Those are called bathtub capacitors. The military and the Scott Radio people loved them. Here's a starting point for your research. Bathtub Capacitors

Picture #1 ia a 20 uf/ 150V cap.
Picture #2 is a 20 uf/ 250 volt cap.
Picture #3 there are (2) .01uf caps. Not sure of the voltage rating.

Thanks for the tip. So the smaller electrolytic values are obvious- 20mfd 150v
The coupling caps end with '104K' which means they should be replaced with .1 uF caps
The large capacitor looks to be a 6 section electrolytic... perhaps all 20mfd
The markings are strange though... I'm assuming the outer metal is common ground. As far as voltage, should I assume typical 450+ voltage?
Thanks!

Thanks- there look like there might be 6 sections though in Picture #2. Picture #1/#3 I think I have the values for...I actually think its .1 not .01
but Picture #2 is where I'm stumped

Yeah, the 104K means 0.1uf.
Sorry.

OK so I am still trying to identify the big bathtub capacitor
It appears to be a 5 section electrolytic capacitor but I can't identify all of the invidivual sections' values or the voltage rating.
It looks like the upper left is the common ground terminal and I can make out 8 and 5 for the bottom left 2 terminals. I assume maybe the total capacitance of all sections summed is 20MFD as labeled on the outside of the cap.
Do you think it would be safe to just wire individual 10MFD with a rating of 450 or 525V capacitors?
The rectifier is a 5U4 so 10 MFD would be well below the max reservoir value

Thing is, capacitor values are notoriously innaccurate. They often have huge tolerances, and people working with RC configurations often discover a change of the same type makes a difference (Me of little faith, once bitten, twice shy - used to be in research, where we had time to look into things like that).
To varythe capacitance by even 50% will get you working, and if the voltage measures off, then reduce or increase accordingly, and I include the amplitude of hum in that statement.
Quite often theoretical values miss out on something practical. These capacitors all look like a paper type of dielectric, and they were bad for leakage and distorting, although these look like mod style numbers.
Point is - don't go too far out, but try whatever you can get that's nearest - you can put two in parallel to double the value, and in series to reduce it, same as resistor theory but opposite - (sure you knew that, taking no chances),
But the voltage must at least be higher - it's only the efficiency that's reduced then, not the practical value.
Look forward to hearing of the finished result - looks good.
Dave.

My working assumption would be that any section in it would be 20uf. Perhaps 5x20uf with C being common.
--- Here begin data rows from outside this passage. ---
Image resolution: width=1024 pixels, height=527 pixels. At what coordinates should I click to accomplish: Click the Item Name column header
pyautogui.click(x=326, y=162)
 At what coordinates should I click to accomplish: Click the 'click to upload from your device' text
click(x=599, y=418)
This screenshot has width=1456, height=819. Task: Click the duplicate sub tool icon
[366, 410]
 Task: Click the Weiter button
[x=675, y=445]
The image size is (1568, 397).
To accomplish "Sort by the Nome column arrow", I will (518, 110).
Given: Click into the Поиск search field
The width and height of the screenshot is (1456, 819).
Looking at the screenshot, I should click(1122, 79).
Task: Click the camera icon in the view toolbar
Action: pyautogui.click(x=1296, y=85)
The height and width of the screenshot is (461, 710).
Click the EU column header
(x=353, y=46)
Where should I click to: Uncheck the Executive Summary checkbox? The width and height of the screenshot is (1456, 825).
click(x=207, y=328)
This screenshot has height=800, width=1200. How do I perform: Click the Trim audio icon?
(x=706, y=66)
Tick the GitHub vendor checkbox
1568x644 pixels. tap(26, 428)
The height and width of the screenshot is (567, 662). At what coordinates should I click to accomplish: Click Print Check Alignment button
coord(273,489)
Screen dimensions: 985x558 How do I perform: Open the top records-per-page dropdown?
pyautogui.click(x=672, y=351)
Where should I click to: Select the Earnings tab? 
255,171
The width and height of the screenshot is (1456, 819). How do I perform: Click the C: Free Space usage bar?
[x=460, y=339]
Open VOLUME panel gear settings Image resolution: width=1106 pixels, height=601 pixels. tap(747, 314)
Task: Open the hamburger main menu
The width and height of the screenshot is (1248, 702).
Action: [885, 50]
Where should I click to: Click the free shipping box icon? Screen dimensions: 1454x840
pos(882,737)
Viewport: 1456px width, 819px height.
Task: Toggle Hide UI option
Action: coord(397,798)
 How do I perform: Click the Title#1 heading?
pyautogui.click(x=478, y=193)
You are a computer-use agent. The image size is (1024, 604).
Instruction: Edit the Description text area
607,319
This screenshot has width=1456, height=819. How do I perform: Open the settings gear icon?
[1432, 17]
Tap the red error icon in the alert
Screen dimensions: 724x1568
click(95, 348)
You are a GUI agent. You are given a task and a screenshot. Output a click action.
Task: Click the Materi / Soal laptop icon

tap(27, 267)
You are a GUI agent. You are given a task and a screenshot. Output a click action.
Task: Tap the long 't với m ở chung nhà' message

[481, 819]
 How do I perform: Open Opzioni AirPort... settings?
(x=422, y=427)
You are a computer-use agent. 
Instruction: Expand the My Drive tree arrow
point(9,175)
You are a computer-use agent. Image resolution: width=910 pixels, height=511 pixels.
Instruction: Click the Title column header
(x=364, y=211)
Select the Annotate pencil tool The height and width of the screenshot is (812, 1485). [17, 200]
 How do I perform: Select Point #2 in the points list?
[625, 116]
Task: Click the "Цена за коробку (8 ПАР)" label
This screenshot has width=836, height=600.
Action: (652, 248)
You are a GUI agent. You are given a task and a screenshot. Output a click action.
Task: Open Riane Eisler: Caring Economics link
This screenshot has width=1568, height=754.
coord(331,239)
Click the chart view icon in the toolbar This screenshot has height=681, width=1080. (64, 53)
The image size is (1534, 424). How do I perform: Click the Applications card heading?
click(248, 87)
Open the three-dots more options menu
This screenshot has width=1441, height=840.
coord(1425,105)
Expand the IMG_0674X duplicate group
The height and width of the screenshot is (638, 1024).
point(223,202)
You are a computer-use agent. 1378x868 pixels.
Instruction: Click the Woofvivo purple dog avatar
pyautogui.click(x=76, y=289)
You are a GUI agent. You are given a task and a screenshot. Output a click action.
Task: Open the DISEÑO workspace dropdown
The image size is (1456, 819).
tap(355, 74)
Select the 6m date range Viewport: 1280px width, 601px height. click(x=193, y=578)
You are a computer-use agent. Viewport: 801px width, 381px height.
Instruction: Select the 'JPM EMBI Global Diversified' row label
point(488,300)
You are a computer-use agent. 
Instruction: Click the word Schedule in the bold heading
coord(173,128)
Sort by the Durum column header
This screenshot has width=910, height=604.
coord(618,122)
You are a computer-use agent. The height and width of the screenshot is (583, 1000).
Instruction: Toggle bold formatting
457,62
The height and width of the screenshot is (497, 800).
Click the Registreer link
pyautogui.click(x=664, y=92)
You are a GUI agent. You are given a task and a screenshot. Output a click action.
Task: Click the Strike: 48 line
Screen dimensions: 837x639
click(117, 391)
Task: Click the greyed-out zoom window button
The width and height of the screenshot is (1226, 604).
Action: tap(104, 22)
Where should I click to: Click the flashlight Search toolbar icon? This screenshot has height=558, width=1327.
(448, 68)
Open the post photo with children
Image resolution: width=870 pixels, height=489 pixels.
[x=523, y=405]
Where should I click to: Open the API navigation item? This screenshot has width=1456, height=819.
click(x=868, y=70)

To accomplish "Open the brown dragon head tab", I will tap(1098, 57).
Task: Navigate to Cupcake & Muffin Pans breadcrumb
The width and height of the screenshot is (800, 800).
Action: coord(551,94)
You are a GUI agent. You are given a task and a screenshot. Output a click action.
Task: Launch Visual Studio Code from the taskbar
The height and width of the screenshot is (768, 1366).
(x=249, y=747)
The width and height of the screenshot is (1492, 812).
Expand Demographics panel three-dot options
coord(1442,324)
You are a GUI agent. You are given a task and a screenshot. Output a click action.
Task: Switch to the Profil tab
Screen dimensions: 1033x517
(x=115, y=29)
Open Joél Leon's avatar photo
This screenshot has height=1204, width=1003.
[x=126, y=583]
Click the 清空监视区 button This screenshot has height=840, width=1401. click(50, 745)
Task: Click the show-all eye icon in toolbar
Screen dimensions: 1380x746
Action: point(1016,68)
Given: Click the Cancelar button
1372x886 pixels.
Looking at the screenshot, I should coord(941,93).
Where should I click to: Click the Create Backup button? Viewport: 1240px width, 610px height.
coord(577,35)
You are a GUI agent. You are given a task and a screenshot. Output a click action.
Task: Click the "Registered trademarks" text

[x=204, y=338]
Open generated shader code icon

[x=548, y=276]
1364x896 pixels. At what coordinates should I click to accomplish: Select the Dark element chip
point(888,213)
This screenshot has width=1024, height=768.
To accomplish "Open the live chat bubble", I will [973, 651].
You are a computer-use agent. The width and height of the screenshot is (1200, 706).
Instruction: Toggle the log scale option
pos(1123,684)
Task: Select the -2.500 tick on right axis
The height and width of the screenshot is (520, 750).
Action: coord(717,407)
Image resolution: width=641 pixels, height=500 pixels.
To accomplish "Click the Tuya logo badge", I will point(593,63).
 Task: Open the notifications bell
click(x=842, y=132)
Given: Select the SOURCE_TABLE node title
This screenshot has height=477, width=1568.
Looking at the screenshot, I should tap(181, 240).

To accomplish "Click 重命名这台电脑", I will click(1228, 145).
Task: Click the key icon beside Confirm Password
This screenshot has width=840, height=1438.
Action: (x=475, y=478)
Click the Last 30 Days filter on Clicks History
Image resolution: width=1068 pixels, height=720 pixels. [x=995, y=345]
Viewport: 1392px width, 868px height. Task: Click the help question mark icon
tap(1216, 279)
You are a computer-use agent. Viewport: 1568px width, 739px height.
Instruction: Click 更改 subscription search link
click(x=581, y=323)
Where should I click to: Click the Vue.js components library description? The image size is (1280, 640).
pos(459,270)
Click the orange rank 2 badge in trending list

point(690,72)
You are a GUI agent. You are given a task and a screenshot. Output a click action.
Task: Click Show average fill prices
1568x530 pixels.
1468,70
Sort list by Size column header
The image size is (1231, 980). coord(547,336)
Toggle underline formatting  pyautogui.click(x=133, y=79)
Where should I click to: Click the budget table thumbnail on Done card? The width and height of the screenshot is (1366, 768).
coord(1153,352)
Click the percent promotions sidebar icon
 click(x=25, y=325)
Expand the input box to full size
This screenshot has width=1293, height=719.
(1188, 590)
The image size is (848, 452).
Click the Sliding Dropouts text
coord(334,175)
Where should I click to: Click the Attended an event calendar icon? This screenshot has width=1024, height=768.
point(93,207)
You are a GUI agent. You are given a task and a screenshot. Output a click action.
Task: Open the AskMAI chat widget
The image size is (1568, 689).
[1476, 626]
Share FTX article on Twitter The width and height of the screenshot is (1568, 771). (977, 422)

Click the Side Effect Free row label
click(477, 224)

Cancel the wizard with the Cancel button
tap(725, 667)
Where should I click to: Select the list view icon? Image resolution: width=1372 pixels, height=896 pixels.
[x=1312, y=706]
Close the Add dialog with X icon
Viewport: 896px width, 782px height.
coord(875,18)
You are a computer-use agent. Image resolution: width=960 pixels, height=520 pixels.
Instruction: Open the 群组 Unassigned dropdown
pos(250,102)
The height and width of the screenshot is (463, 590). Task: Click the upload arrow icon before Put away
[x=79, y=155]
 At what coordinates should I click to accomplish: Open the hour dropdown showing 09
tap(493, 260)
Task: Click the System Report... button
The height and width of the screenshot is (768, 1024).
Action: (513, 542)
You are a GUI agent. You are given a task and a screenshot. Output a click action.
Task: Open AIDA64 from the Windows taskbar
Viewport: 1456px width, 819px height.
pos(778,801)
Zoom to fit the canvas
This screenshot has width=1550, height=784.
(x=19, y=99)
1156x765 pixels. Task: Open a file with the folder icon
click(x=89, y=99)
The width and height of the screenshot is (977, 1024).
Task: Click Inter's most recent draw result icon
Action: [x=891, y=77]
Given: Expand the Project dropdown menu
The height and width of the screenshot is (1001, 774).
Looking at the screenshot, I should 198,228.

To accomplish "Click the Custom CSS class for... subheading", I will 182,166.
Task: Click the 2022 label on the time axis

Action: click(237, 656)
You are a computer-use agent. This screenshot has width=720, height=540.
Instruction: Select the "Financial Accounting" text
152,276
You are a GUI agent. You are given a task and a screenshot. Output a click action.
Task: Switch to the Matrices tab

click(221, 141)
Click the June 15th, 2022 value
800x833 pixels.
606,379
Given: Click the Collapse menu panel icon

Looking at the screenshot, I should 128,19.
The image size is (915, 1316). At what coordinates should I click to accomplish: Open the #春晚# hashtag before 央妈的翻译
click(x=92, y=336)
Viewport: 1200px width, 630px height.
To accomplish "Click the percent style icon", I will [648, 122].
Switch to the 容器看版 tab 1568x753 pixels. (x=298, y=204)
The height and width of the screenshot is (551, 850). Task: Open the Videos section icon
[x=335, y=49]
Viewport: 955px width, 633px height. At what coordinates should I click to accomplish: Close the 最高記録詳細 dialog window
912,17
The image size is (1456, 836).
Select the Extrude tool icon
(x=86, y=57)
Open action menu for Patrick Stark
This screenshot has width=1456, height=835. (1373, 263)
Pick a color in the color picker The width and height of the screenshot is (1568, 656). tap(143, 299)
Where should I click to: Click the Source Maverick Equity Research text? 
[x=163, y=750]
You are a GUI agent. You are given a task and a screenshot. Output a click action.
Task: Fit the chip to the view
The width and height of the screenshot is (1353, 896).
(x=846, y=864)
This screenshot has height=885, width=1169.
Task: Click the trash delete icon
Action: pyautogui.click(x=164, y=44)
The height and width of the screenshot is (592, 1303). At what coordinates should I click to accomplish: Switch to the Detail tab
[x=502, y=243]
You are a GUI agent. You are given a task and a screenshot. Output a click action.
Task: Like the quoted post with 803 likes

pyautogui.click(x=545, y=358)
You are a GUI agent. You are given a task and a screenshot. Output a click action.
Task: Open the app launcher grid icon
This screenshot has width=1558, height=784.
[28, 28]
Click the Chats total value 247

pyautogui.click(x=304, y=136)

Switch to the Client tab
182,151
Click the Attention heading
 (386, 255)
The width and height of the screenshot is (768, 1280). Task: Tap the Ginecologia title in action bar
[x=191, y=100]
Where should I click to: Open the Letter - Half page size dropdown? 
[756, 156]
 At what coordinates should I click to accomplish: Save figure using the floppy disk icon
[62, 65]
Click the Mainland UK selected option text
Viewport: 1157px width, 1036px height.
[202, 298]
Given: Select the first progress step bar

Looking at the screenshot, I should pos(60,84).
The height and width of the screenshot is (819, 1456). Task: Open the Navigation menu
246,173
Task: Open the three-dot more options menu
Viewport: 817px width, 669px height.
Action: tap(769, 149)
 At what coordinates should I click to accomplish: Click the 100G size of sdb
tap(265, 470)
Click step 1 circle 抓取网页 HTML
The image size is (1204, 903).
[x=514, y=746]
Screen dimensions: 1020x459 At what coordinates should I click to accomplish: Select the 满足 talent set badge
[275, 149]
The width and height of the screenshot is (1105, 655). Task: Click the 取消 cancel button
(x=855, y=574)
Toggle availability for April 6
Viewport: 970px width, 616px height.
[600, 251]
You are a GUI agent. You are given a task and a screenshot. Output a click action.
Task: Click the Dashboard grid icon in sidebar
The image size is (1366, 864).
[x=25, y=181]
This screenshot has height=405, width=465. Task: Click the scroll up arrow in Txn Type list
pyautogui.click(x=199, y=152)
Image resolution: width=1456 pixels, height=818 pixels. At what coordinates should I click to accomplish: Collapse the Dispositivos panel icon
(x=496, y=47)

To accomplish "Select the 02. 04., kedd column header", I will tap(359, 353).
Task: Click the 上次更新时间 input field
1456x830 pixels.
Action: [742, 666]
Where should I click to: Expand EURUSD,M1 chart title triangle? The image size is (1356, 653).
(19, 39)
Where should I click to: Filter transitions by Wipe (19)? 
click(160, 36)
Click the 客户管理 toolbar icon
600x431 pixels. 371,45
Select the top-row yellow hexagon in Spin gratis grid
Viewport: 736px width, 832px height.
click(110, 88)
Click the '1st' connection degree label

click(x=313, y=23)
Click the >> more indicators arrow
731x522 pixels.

That's what I thought too except the weird markings are throwing me off...
I think I'll probably just wire in new 20mfd caps seeing is thats not above the reservoir max value

I could be wrong, but the marking I see look to me like they are labeled C,1,2,3,4,5. So common and five caps.

I suspect that 8 in the lower left is really a 3. Maybe?

Voltage rating is 250 volts at 800Hz. At least that is how I read it. ANy chance this was military equipment? Or aviation? A 250v AC rating would be about a 350v DC rating.

Back then (looks like 1942) we didn't have Hertz as a unit. We used cycles per second or cps. Can also be abbreviated cyc or cy. Today I might say "I applied a 400Hz signal." Then I would have said "I applied a 400 cycle signal." We use 60Hz for domestic power lines. Military mostly used 400Hz for their generators in the field. We can discuss why elsewhere. Meanwhile full wave rectified 400Hz power would result in 800Hz ripple. So I could be totally off base, but that is what comes to my mind when I see your cap - a multisection filter designed for use in a 400Hz powered circuit.

Had the same thought after your reply. The "8" could be a 3. Still the 5 digits are in a weird order.
Thanks for the info thats really helpful. I think - with 5 20mfd -450v caps is the way to go. Will let you know how it works out and will try to post a picture of what this thing looks like in its cabinet. With any luck it should make a great low power bass amp.